Im Mittelpunkt des Projekts stehen die teilnehmenden Schülerinnen und Schüler der Sekundarstufen I und II. Sie sind die Hauptakteure während der Hack Days, aber auch in der Vorbereitung bilden einige von ihnen gemeinsam mit bis zu zwei Lehrerinnen und Lehrern ein Team, das die Veranstaltung plant.

Als Organisatoren und Initiatoren treten die Lehrkräfte (meist aus dem Fachbereich Informatik oder Medienbeauftragte an ihrer Schule) in Erscheinung. Sie sind die ersten Ansprechpartner, wenn es darum geht, einen Hack Day an ihrer Schule umzusetzen. Sobald die Rahmenbedingungen stehen, können sie in die weitere Planung die Schülerinnen und Schüler einbinden.

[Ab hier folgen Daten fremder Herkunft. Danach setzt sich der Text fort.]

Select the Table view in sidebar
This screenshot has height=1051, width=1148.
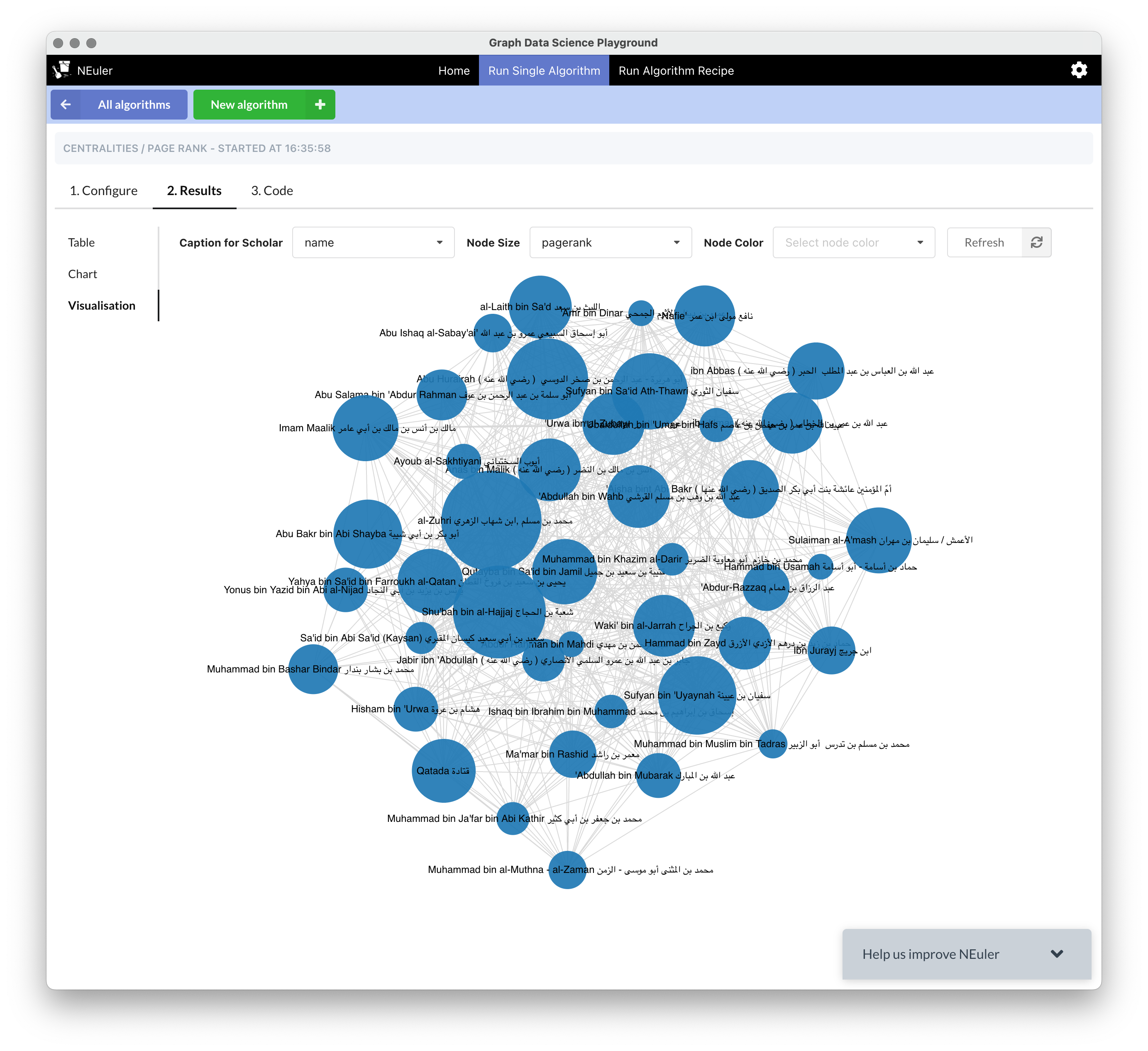coord(81,243)
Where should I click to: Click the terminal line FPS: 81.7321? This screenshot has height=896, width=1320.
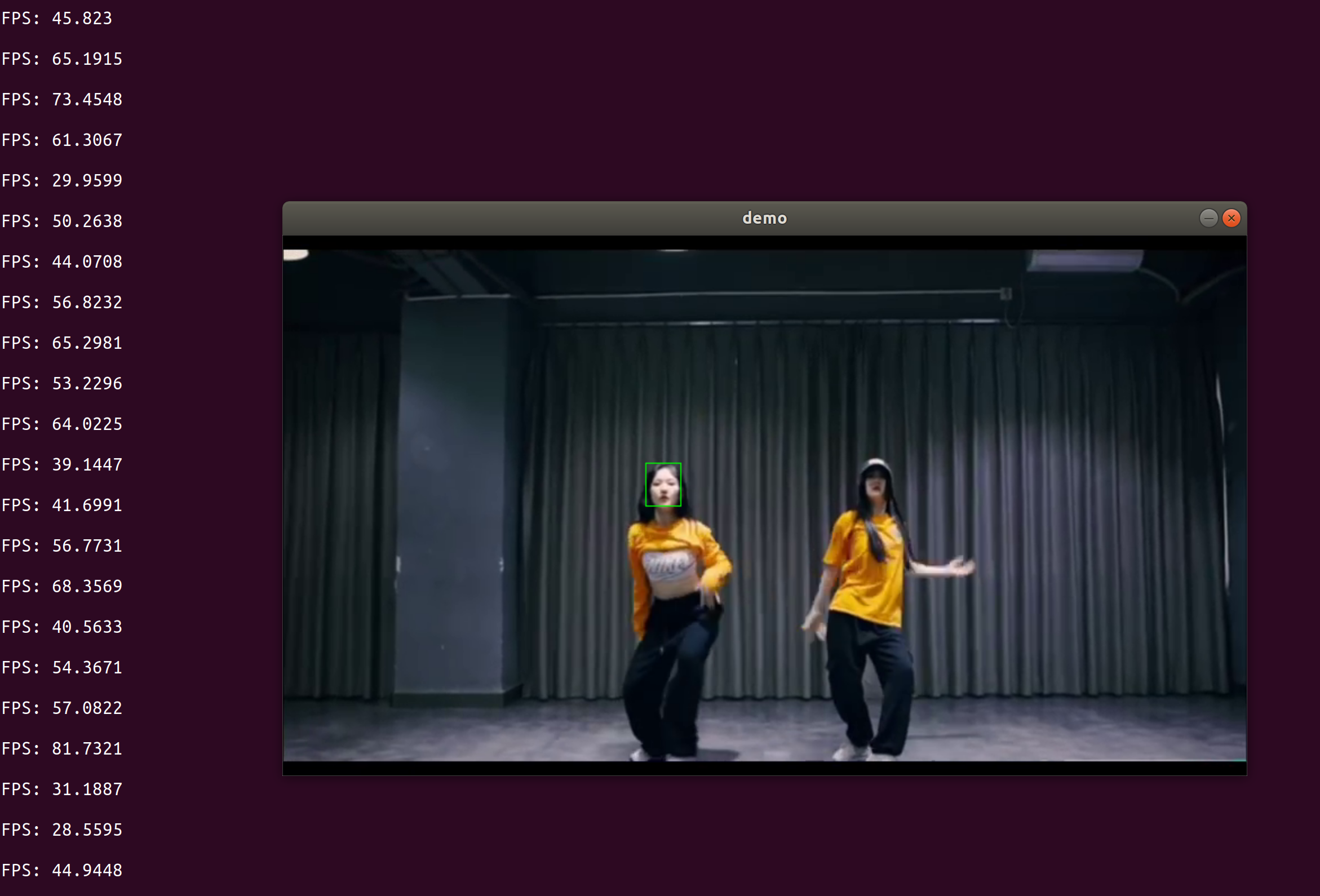pyautogui.click(x=61, y=749)
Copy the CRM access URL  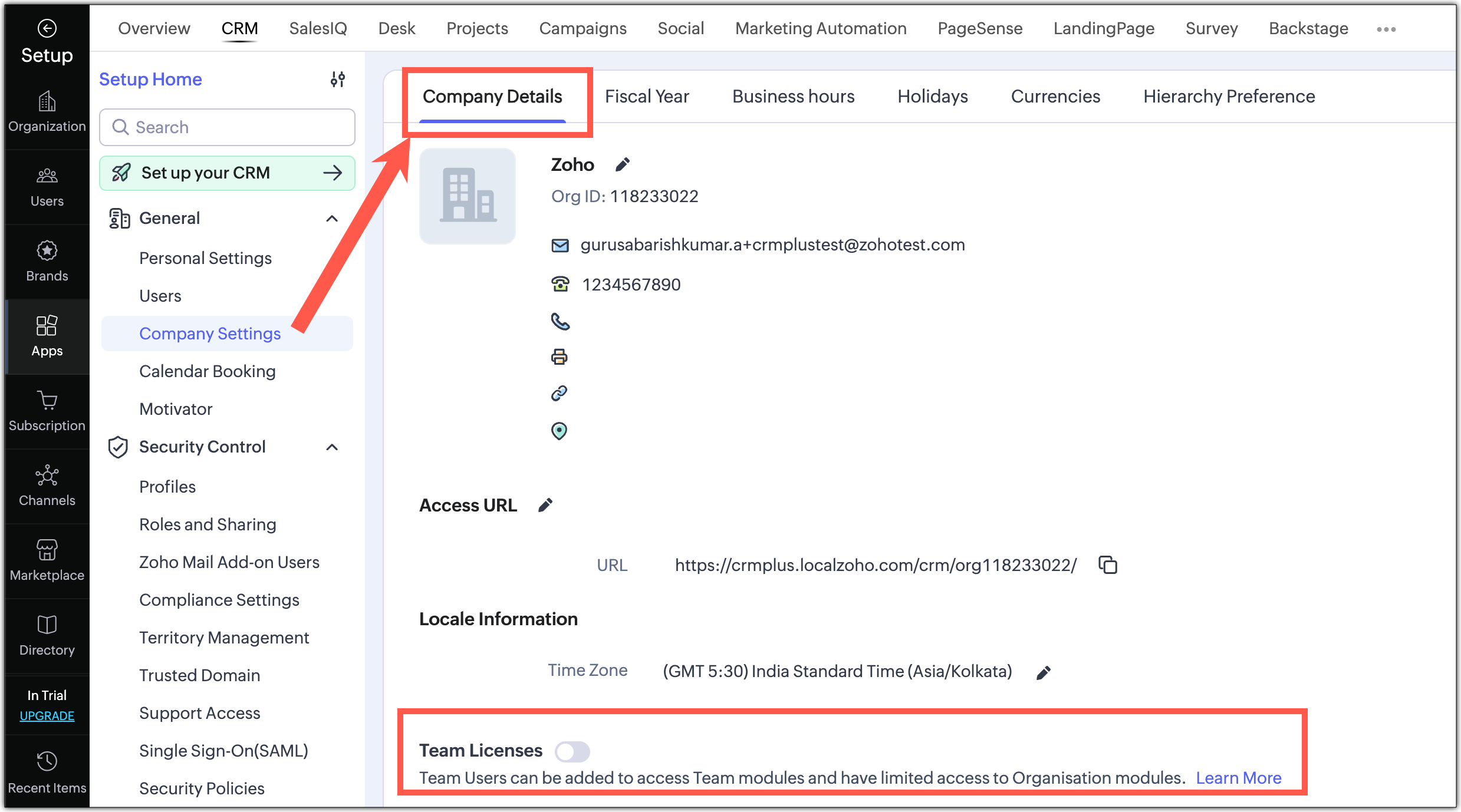(1108, 565)
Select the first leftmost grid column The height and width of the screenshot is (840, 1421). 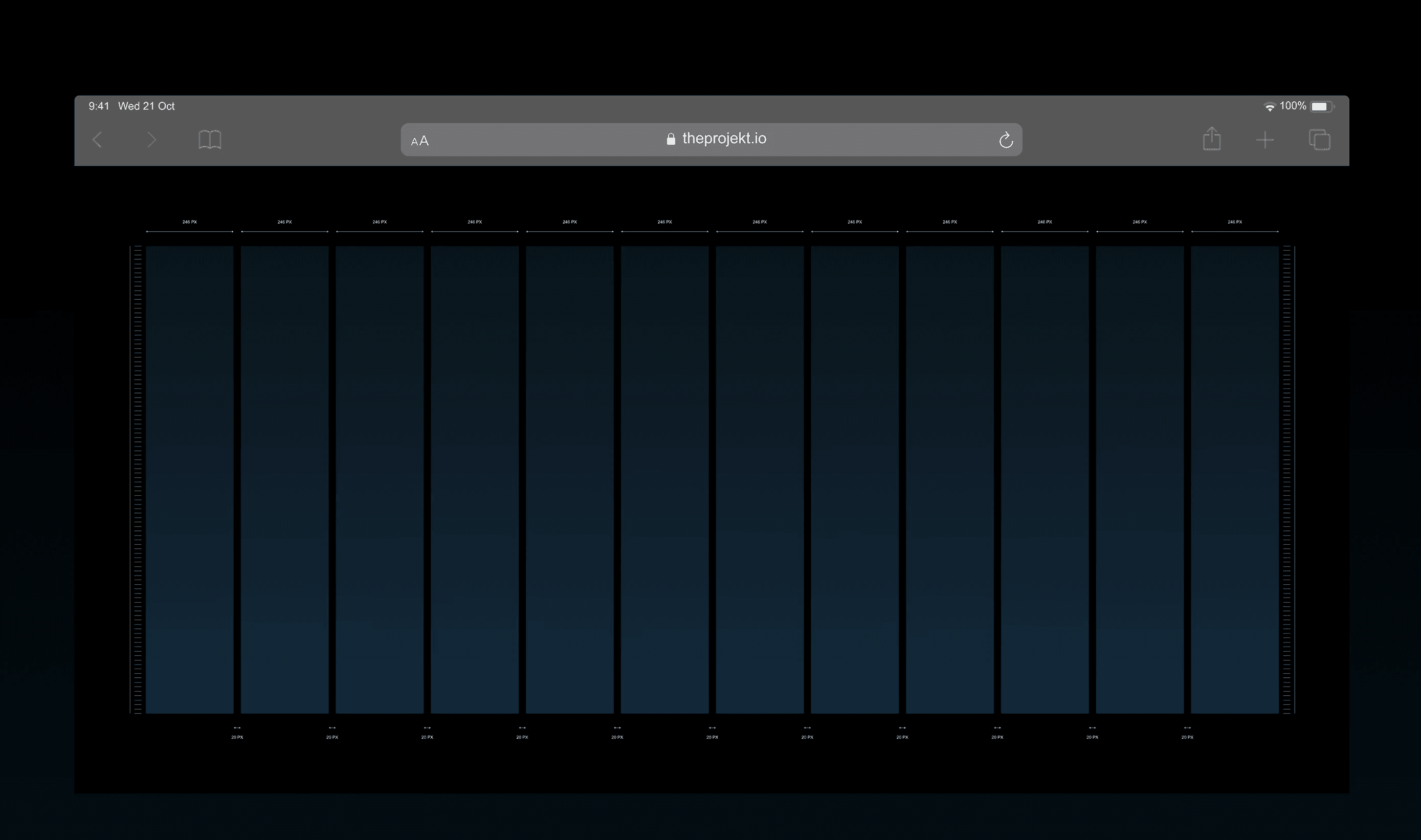click(x=190, y=479)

Als Mentoren kommen in Frage: Programmiererinnen und Programmierer; Entwicklerinnen und Entwickler; Studentinnen und Studenten; Wissenschaftlerinnen und Wissenschaftler; freie Gestalterinnen und Gestalter sowie Designerinnen und Designer

Unterstützer der Hack Days können sein: Eltern, weitere Lehrerinnen und Lehrer, lokale Stakeholder, (lokale) IT-Unternehmen.

Sollten Sie sich vom Projekt angesprochen, aber nicht hier aufgelistet sein, nehmen Sie gerne Kontakt mit uns auf.


Die Perspektiven

Ziel ist es, den Schülerinnen und Schülern nach den Hack Days die Möglichkeit zu geben, ihre Prototypen und Ideen weiterzuentwickeln. Dies kann auf verschiedene Arten ermöglicht werden. Einerseits gibt es mittlerweile in vielen Großstädten ein Fablab oder OK Lab, auf die man zurückgreifen kann, um dort in der Gruppe weiterzuarbeiten und gewisse Materialien und Werkzeuge zu nutzen. Andererseits ist es auch denkbar, dass eine Weiterarbeit in einer altersübergreifenden AG an der Schule stattfinden kann. Diese zweite Option würde dann auch eine wünschenswerte Verstetigung dieses Ansatzes an den jeweiligen Schulen bedeuten.